> Brief
Using the report below on a girl's death from FGM in Somalia, say whether each statement agrees with it: (a) The girl was taken to a traditional cutter in her own village. (b) The woman who performed the operation has been arrested. (c) A state minister visited the family in the hospital. Answer yes or no for each, and quote the deciding words.

> Document segment
*** Begin section ***

A 10-year-old girl in Somalia is now dead after undergoing a dangerous procedure known as female genital mutilation.
FGM is common in the East African country primarily because its state religion is Islam, which has a long history of “circumcising” women, at least partly, to prevent them from being “hypersexual.”
This FGM-related death is the first to be confirmed by Somalian officials in several years, and many people there believe it’s a safe procedure, according to the Guardian.
Deeqa Dahir Nuur was taken on 14 July to a traditional cutter in her village of Olol, roughly 65km from Dhusmareb, in central Galmudug state.
The operation severed a vein, and when the family were still unable to stem the hemorrhaging two days later, the girl was taken to Dhusmareb hospital, where she bled to death, said activist Hawa Aden Mohamed of the Galkayo Education Centre for Peace and Development.
The Galmudug state minister for women’s affairs visited the family in hospital to offer condolences and explain the risk of death in FGM operations.
Unfortunately, despite the acknowledgment of the death, the Somali government doesn’t seem likely to do anything about it. The woman who performed the operation hasn’t been arrested, and the law doesn’t punish people for committing that act of torture.

*** End section ***

> Data block
*** Begin section ***

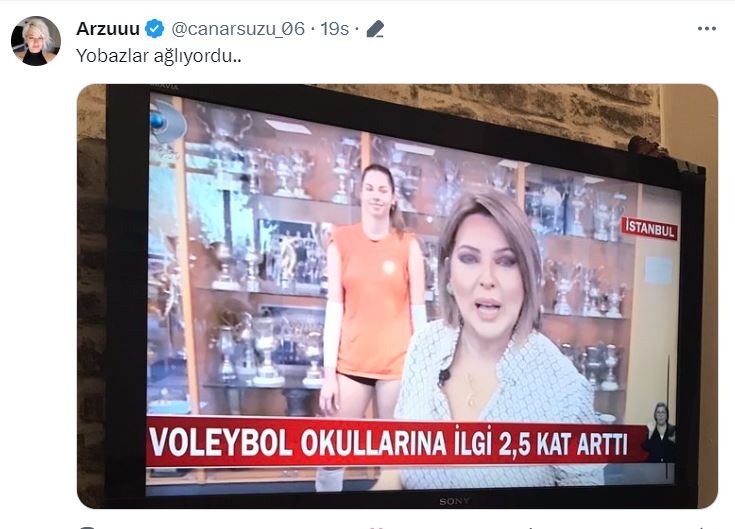Click the partially visible reply icon below the photo

pos(87,527)
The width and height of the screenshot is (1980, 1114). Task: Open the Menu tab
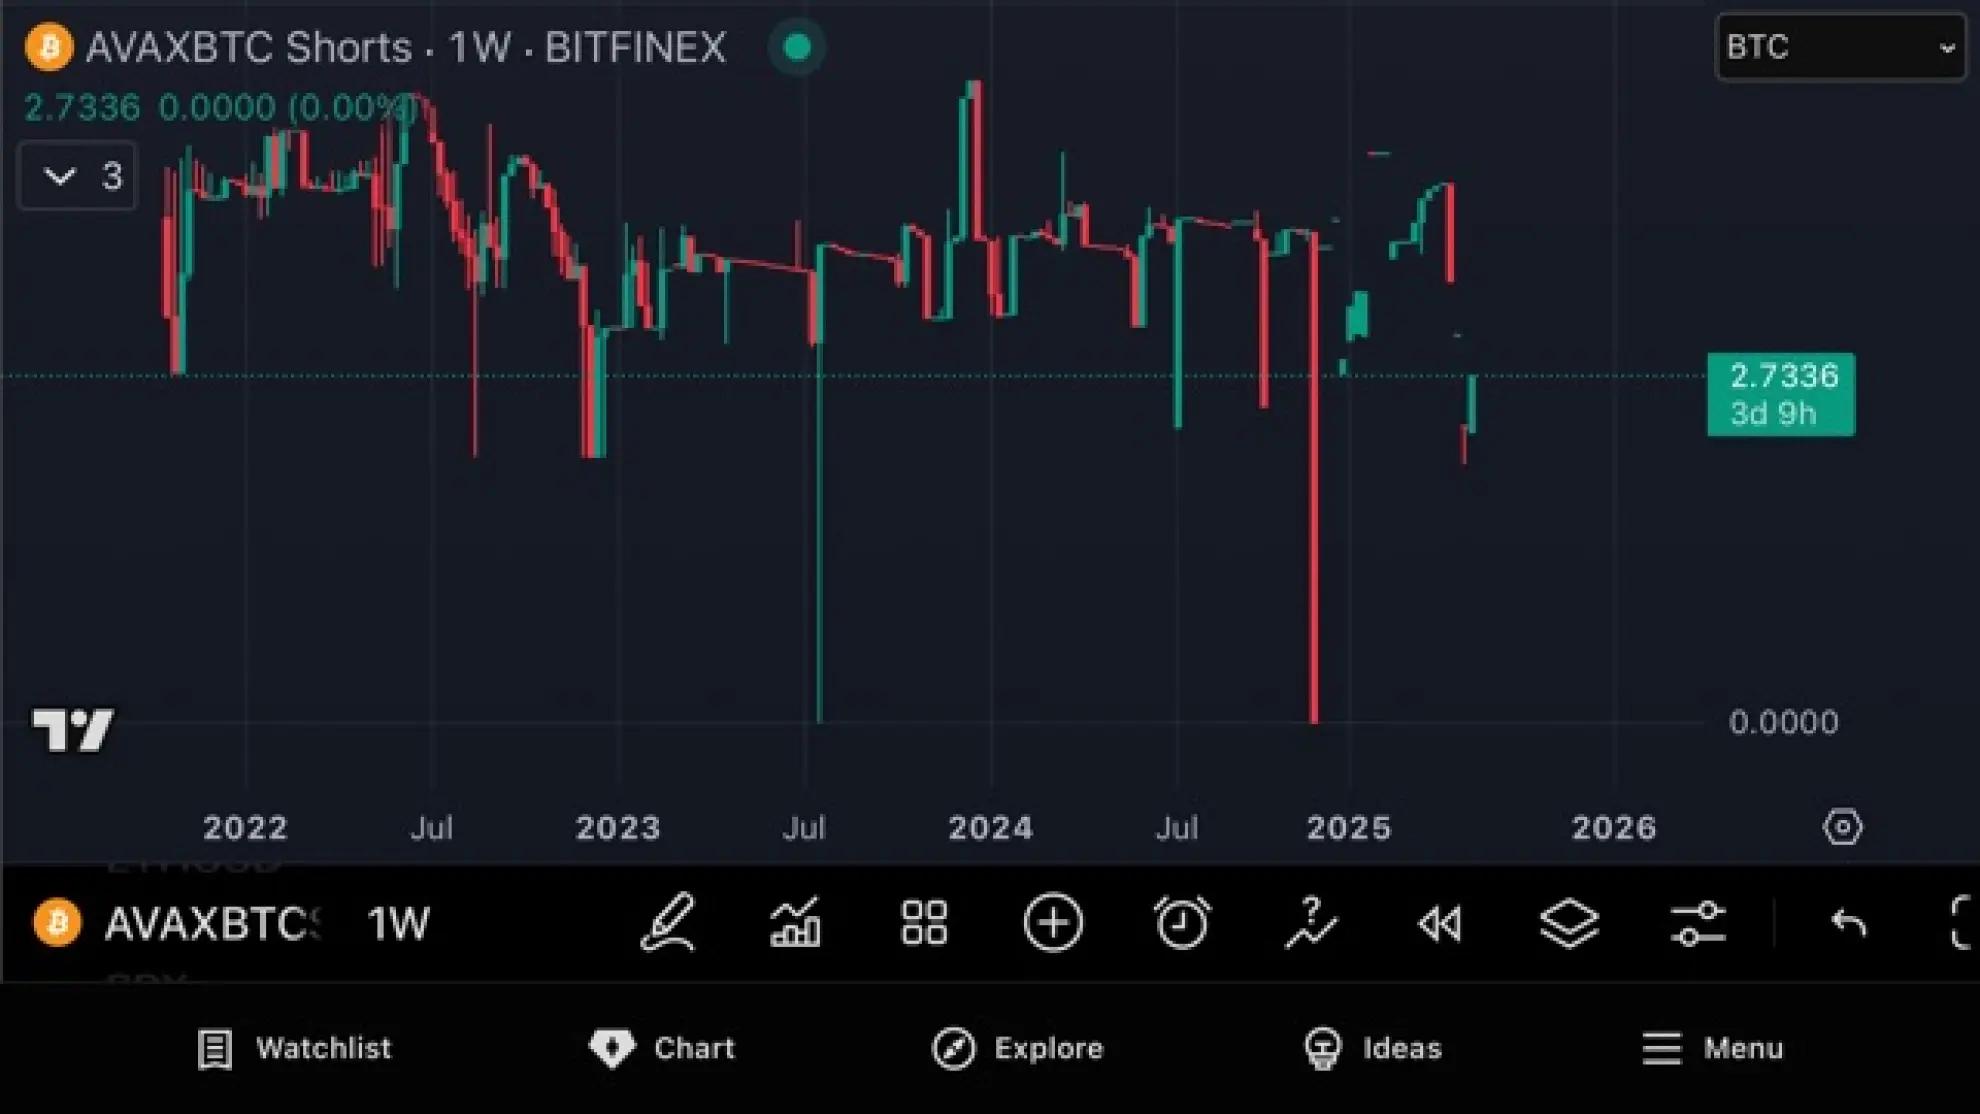1712,1048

*** End section ***

> Exercise result
(a) Yes: "Deeqa Dahir Nuur was taken on 14 July to a traditional cutter in her village of Olol"
(b) No: "The woman who performed the operation hasn’t been arrested"
(c) Yes: "The Galmudug state minister for women’s affairs visited the family in hospital"